I cannot decide how I feel about Americanah by Chimamanda Ngozi Adichie. On one hand, it is well-written, full of vibrant characters, and deals with tough themes: race, poverty, being an immigrant, and returning home to find it a changed place. On the other hand, I got the end of the novel not caring if any of the characters found happiness.
Adichie’s discussion of being black in America, but not necessarily a Black American, is eye-opening. As a white American who has only ever lived in the Midwest, this is a topic that I know nothing about. In college I took course in African history and African-American Intellectual history, so went into the novel familiar with certain themes of belonging and identity as they relate to race and immigrant status, but learning about race in America is not the same as experiencing it. It was interesting to read Ifemelu’s perspective on how being black in America was different, and how when she returned home to Nigeria that she didn’t feel black anymore. I don’t know as that I have the right lens to judge this novel – perhaps it’s merit is one that I cannot fully see.

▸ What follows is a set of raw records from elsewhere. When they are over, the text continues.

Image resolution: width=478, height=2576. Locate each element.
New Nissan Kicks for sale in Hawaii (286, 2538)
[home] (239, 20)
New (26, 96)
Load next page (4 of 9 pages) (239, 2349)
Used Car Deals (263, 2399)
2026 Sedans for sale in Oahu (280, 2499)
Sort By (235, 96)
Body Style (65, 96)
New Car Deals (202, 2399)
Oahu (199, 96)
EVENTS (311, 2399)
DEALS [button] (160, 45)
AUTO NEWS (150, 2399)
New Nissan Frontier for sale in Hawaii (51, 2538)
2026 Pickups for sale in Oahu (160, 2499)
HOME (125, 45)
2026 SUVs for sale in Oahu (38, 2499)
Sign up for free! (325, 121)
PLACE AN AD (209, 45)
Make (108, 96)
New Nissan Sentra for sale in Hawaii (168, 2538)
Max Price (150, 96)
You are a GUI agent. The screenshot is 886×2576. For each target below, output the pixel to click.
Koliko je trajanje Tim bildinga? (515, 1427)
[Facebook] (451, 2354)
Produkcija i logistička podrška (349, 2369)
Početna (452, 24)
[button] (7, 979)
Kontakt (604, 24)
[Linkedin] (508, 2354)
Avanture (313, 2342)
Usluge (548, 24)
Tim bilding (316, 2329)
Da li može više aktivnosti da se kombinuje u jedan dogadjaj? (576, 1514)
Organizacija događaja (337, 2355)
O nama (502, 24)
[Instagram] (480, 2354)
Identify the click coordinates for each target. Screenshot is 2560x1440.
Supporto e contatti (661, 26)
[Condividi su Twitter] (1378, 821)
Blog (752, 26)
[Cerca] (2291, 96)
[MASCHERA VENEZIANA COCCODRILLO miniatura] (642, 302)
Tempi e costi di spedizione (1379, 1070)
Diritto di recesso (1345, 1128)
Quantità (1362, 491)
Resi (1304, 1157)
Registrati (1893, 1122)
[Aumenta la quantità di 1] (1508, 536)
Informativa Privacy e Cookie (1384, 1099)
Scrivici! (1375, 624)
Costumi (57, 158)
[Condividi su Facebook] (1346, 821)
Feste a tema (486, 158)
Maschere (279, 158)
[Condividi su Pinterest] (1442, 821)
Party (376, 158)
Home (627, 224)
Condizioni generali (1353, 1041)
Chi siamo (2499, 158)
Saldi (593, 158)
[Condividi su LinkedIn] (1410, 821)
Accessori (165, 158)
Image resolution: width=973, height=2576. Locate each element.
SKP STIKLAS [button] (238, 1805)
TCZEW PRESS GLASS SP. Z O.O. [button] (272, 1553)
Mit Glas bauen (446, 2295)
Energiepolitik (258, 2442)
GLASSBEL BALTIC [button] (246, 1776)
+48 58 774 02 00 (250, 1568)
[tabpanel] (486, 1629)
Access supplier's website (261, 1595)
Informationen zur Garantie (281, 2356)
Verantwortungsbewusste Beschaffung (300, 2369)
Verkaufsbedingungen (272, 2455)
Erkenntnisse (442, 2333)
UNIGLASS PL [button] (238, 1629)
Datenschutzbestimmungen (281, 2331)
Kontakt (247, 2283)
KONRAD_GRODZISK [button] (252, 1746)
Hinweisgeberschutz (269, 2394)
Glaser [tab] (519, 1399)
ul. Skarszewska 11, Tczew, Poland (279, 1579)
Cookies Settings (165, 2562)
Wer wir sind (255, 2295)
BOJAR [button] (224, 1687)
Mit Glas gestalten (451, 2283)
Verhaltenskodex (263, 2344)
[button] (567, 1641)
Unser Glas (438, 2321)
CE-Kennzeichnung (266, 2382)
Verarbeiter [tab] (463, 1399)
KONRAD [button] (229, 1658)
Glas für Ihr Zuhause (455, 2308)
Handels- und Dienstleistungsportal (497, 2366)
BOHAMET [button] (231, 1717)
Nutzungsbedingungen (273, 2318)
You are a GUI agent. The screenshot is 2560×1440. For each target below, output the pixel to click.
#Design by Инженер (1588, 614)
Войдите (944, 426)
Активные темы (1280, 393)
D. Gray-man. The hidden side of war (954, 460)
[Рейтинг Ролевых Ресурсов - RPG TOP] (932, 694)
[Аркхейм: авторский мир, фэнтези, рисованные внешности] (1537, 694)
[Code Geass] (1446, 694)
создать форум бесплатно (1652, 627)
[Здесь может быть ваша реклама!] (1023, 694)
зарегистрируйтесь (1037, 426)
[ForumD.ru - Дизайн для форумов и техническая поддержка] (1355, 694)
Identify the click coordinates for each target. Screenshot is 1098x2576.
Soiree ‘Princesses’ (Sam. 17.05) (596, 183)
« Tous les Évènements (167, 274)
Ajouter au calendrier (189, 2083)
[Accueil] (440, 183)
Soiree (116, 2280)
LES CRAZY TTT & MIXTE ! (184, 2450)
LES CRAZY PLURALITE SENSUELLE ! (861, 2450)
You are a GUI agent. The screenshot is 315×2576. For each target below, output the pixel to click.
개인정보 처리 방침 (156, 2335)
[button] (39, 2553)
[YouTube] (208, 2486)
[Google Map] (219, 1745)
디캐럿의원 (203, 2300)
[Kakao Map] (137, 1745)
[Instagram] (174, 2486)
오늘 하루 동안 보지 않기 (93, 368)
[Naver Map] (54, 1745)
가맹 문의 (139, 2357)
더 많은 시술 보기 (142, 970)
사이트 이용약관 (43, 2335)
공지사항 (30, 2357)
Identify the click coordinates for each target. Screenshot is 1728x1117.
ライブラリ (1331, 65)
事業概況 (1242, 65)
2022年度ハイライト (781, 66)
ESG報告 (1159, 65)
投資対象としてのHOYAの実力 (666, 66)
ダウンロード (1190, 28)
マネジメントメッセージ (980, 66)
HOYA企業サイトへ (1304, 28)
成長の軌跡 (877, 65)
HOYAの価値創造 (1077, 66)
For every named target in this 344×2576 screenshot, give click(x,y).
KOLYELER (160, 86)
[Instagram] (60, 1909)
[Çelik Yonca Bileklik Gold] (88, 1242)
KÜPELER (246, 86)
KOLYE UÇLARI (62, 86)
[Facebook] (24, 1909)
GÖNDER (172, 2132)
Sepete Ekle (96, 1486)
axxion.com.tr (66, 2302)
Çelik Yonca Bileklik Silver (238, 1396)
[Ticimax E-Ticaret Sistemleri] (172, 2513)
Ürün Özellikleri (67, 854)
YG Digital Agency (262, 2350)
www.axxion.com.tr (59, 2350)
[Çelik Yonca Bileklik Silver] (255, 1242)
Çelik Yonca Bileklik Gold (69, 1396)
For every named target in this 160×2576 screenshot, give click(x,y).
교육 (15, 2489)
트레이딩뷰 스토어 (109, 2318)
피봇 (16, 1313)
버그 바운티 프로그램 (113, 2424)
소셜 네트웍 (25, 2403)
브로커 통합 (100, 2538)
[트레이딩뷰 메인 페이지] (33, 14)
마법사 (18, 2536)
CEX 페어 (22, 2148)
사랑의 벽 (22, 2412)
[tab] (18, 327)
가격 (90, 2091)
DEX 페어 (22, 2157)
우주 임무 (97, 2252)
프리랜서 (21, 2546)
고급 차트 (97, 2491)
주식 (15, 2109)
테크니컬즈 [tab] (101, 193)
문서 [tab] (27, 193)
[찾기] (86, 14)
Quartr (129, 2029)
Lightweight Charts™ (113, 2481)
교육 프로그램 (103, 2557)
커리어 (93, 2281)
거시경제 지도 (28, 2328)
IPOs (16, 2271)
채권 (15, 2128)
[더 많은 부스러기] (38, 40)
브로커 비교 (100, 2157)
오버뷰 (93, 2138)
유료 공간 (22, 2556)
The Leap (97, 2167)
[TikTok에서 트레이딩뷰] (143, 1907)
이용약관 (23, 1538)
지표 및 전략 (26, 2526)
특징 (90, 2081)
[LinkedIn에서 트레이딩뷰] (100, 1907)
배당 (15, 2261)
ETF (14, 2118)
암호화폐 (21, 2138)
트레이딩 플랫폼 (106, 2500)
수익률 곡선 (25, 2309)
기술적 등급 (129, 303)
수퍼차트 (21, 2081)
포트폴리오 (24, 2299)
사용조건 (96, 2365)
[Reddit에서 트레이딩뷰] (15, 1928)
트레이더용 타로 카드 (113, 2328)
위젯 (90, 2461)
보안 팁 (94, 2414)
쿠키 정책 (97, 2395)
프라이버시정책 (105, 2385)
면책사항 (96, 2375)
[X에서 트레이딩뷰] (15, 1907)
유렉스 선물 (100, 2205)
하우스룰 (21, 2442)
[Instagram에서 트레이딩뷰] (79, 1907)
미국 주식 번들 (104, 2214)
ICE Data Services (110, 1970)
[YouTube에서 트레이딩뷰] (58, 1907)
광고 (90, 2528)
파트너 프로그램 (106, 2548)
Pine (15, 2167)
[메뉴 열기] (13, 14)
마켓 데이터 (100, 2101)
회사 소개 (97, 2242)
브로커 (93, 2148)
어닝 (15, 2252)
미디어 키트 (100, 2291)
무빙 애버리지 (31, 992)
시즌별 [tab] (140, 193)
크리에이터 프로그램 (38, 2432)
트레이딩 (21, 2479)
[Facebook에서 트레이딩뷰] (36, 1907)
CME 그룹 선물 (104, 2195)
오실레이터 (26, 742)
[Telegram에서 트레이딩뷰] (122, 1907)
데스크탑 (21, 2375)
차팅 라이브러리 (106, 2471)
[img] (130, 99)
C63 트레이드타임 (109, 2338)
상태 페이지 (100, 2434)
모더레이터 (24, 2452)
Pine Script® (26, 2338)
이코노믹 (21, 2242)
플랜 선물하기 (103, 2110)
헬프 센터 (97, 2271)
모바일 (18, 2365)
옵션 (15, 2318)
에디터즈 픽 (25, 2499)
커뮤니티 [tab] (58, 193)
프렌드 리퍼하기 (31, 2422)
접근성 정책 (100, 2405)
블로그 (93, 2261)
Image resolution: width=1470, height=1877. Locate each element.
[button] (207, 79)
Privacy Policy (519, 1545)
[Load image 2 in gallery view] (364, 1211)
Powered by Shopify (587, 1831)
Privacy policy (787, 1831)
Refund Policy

What I can see is the words and the story itself: Adichie’s prose is at times poetical, and the first quarter of the novel is compelling: the plot, the observations, the commentary all work together to tell the story of Ifemelu, a young Nigerian woman heading to college in America on scholarship, leaving a boy she loves behind. She lands in the states to find a different world than what she was promised, faces significant struggles, and eventually attains success as a blog writer and speaker on the topic of race from the perspective of a Non-American Black. The novel flattens from there, as Ifemelu makes decisions that don’t always make sense and that sometime hurt others.
“But she had not had a bold epiphany and there was no cause; it was simply that layer after layer of discontent had settled in her, and formed a mass that now propelled her… her relationship with him was like being content in a house but always sitting by the window looking out.” – p. 7
“He was no longer sure, he had in fact never been sure, whether he liked his life because he really did or whether he liked it because he was supposed to.” – p. 21
“She rested her head against his and felt, for the first time, what she would often feel with him: a self-affection. He made her like herself.” – p. 61
“Did things begin to exist only when they were named?” – p. 160
“He was like a salutary tonic; with him, she could only inhabit a higher level of goodness.” – p. 313
“She heard his words like a melody… and between them silence grew, an ancient silence that they both knew. She was inside this silence and she was safe.” – p. 439
“Race doesn’t really work here [in Nigeria]. I feel like I got off the plane in Lagos and stopped being black.” – p. 475
Was it a good story? Yes, in that I think it is an important story to learn from, but it’s not one I would recommend to a friend as an engaging or entertaining read. It’s a book to read for perspective.
What could have made it a better story? While I imagine that all the ancillary characters were there to serve as anecdotes and fodder for Ifemelu’s blog, I often got through a section wondering if it had been necessary. I feel like the middle third of the book could almost not exist and it still retain its shape.
Have you read Americanah? What did you think?